If the world waits until the scientific proof is in, the world is making an ethical judgement that favors the status quo. Because scientists are taught to be silent in absence of sound scientific proof, if there is urgent need to take action to prevent environmental destruction where scientific proof is not conclusive, scientific norms may be inconsistent with a ethical principles. Thus the scientific norm that a scientist refrain from speculation in the absence of proof may conflict with the public policy need to protect the environment for future generations.
Third, because scientific ways of looking at environmental issues are understood to describe the environment through value-neutral scientific methodology, scientific methods are understood to see the environment objectively without the distortion that comes from the biases of the analyst. Scientific discourse, therefore, being understood by many as value-free and objective, can unconsciously lead to the devaluation of environmental positions of those who don't share the same metaphysical mechanistic assumptions of the scientist or those who value the environment for more subjective reasons. For example, because there are no objective criteria for beauty and ugliness, someone who believes that the flow of a water fall should be maintained at its existing rate because of its beauty may not be represented in a discussion which is limited to objective scientific language. Therefore, if government officials limit future discussions on sustainable living problems to discussions about scientific facts, then those decision-makers may devalue the position of those who believe that environmental entities should be protected for reasons not cognizable in scientific calculations.
For these reasons, the ethical implications of our scientific discourses must be understood and integrated into sustainable development decision making. If scientific discourse is allowed to dominate the public policy discussions about environmental problems after the Earth Summit, there will be expanded opportunities for obstructive behavior for those who oppose government action.
Because scientists have been taught to exclude values discourse from their scientific endeavors, the twin problems of environment and development recognized by Agenda 21 ironically create pressures for greater use and reliance on tools that are usually understood to be value-neutral tools that have a built in tendency to see the world and its creatures as sets of mathematically described interacting forces. Therefore, although many argue that a shift in consciousness that re-enchants the world is necessary to survival of life on earth, the human race has managed to create problems that will most likely be described by tools that depend upon even greater demystification of the world. For this reason alone, it is imperative that the ethical implications and limitations of the scientific tools that will be used by decision makers to implement Agenda 21 are understood.

Directives ->
1) Translate this sentence from the passage on scientific discourse and environmental policy into Spanish: "For these reasons, the ethical implications of our scientific discourses must be understood and integrated into sustainable development decision making."
2) Reproduce part of the passage on scientific discourse and environmental policy word for word. Begin at the words "If the world" and stop after "for future generations.".

Stored data ->
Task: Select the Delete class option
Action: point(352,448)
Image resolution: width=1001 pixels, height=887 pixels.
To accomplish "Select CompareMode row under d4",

Answer set ->
1) Por estas razones, las implicaciones éticas de nuestros discursos científicos deben comprenderse e integrarse en la toma de decisiones sobre el desarrollo sostenible.

2)
If the world waits until the scientific proof is in, the world is making an ethical judgement that favors the status quo. Because scientists are taught to be silent in absence of sound scientific proof, if there is urgent need to take action to prevent environmental destruction where scientific proof is not conclusive, scientific norms may be inconsistent with a ethical principles. Thus the scientific norm that a scientist refrain from speculation in the absence of proof may conflict with the public policy need to protect the environment for future generations.